===== Page extract

Slow and steady wins the race…
I decided to write a little bit about my writing journey today seeing as I am enjoying the status of becoming a new Harlequin Superromance author. My first novel with them will be available January 2013, yay!
To say I am happy would be a gargantuan understatement!
The thing is, this success did not happen overnight by any means and no matter what happens with regards to my future career, I will always shout the benefits and advantages of the quality small presses out there. For me, they are worth writing for and they are worth learning from.
Too many aspiring writers view small press as a last resort. They write their stories and then submit to every agent going, every big publisher that takes unsolicited submissions, every mid-list publisher until they say, “Fine, small press it is then.”
Then wonder why they get rejected from them too.
For me, writing is a craft – a huge robust learning curve that you have to open your mind and heart to if you stand any chance of making it. Reputable small presses are run by people who love books, love writers and especially love readers. They want to deliver good quality stories that will appeal to their genre readers and more than that, they want them to come back for more.
So why would they accept a story that you tossed at them as a last resort? They won’t. They know they deserve more respect than that.
I started writing short stories about ten years ago and gradually moved on to longer and longer novels, until I found my happy place at around 85-90,000 words. I went from being multi-published with the likes of The Wild Rose Press and Lyrical Press to my position now of being a Harlequin Superromance writer, hoping to secure a series of books. Yet, I will endeavor to write novellas for the people who molded my success as often as humanly possible. Why? Because I won’t forget the people who believed in me from the start.
You can do this too – if you believe in yourself and are willing to soak up as much knowledge and experience as possible. The editors I have worked with have taught me SO much and I know I wouldn’t be anywhere near the writer I am today without them.
Embrace small press – I do!
Rachel’s latest release is a “Love’s Debt” a Victorian romance novella, available Sept 5th from The Wild Rose Press.
Love’s Debt by Rachel Brimble
To keep herself from the depths of poverty, Milly Shepherd needs to be appointed manager of the Red Lion Tavern. The elderly owner is in failing health and has promised her the job permanently if no one more suitable applies. Milly will fight with her entire being to make the job her own.
Joseph Jacobs needs to supplement his income to pay off his father’s creditors and save him from debtor’s prison. Though the job as manager of the local tavern looks promising, Milly is favored by both the owner and customers. Instead, Joseph swallows his pride and agrees to tend bar.
As they work together, their attraction grows, their goals cross, and both Millie and Joseph find they must face their fears …the question is whether they face them alone or together?

==========
===== Supplied entries

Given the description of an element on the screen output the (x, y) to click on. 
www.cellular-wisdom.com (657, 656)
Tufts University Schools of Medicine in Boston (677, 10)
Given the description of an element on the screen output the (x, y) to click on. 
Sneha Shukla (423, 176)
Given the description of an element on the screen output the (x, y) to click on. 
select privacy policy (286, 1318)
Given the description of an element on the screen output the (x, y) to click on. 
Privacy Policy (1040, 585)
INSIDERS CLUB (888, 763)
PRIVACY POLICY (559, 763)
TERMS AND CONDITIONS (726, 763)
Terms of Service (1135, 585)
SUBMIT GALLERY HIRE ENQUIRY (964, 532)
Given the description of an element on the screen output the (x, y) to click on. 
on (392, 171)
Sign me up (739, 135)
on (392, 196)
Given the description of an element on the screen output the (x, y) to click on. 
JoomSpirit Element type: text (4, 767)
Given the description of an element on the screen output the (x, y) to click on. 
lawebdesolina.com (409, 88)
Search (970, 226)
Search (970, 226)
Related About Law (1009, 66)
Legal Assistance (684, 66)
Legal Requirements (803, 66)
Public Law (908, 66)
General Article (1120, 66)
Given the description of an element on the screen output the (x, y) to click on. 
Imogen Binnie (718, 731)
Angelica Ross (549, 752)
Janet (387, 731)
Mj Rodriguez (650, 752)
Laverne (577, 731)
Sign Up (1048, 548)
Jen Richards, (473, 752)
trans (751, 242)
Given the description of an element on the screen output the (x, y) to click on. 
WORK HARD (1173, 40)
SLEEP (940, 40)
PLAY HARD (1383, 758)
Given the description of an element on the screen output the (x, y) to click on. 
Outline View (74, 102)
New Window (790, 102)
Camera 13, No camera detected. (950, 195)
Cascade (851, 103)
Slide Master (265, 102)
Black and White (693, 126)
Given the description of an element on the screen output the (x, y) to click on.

==========

> _Exercise description_
Pick up the post about writing for small presses after its final sentence and keep it going. These dataset entries have no connection to the post about small presses.

> _Result of this task_
“No, I take it from here.” His jaw tightened. “I mean it, Milly. I don’t want you in there.”
“Why are we arguing about this? I thought we’d built a trust between us.”
His gaze darted over her face, lingered at her lips. “This has nothing to do with trust.”
“Pride. If I haven’t got that…if I’ve stooped so low as to put a woman at risk, then there’s no point in going on at all. I won’t do it, Milly. I won’t expose you to whatever is behind that door. If you can’t stay here, then go back to the tavern. I’ll see you there shortly.”
His face was set, his shoulders stiff and Milly’s irritation grew. She poked a finger into his chest. It was like iron. She swallowed. “Have you heard the saying, pride before a fall?” He nodded. “Good, because if people don’t reach out to other people, Joseph Jacobs, they fall further than ever with nobody there to catch them.”
She raised her hand. “Go. Do what you want. I’ve got more important things to worry about that a man full of so much pride, he looks fit to burst.”
Turning, Milly gripped her bag tightly in her hand and strode away. She did not look back, and she didn’t stop walking. Her stupid heart had let her down. Made her get involved in a man’s life and begin to care about him. Well, the buck stopped there. No more. If Joseph Jacobs ever needed her help again, he could take a long walk off the dock.
HUGE HUGE Thanks to Rachel, a most wonderful woman, writer and friend. She’s an inspiration to me and I couldn’t possibly agree more than I do with this beautifully articulated post. Small presses are amazing gifts and opportunities for a new author. I sing the praises of mine long and often Thank you Rachel for sharing with us today. Congratulations on your new and upcoming titles. I cannot wait to read them!
I write. A lot. The word Obsessive has been thrown around once or twice in my presence – behind my back as well, I’m certain. OCD. Cray-cray. Julie. I’m okay with that.
But, I learn stuff. Like, this new something sinking into my brain lately. It seems to me each new manuscript unfolds differently in my life. I love them all the same, but every main character, every plot, every world seems to come at its own pace. The pace is a bit reflective of the story also (utter side note – disregard) in my experience. I think this is a brilliant self-discovery. LOL *Nerd alert* You know what they say. “Once a psych major, always a psych major.” What? People say that. All right, I made it up. Go with it.
Anyway. I was disappointed as I muddled through the first 10K of my new WIP. Coming off a full-speed-ahead YA where words flew through my mind faster than I could get them on paper, where I ran through dozens of notecards and notebooks aligning all the fantastic juicy details, the new WIP is more like watching grass grow. A little yawny at times. (The process not the story I hope. Yikes). The YA was an obsession. I couldn’t turn it off. This new WIP? Very very different. This is a sweet romance. I love writing these, but I’m targeting a specific line this time and struggling to make the words heavy with story, but light with attitude. This experience is like lifting weights. Slow and steady. One workout at a time. Snore. Beg. Stare. Tap on screen. Moment of brilliance. Silence. Repeat.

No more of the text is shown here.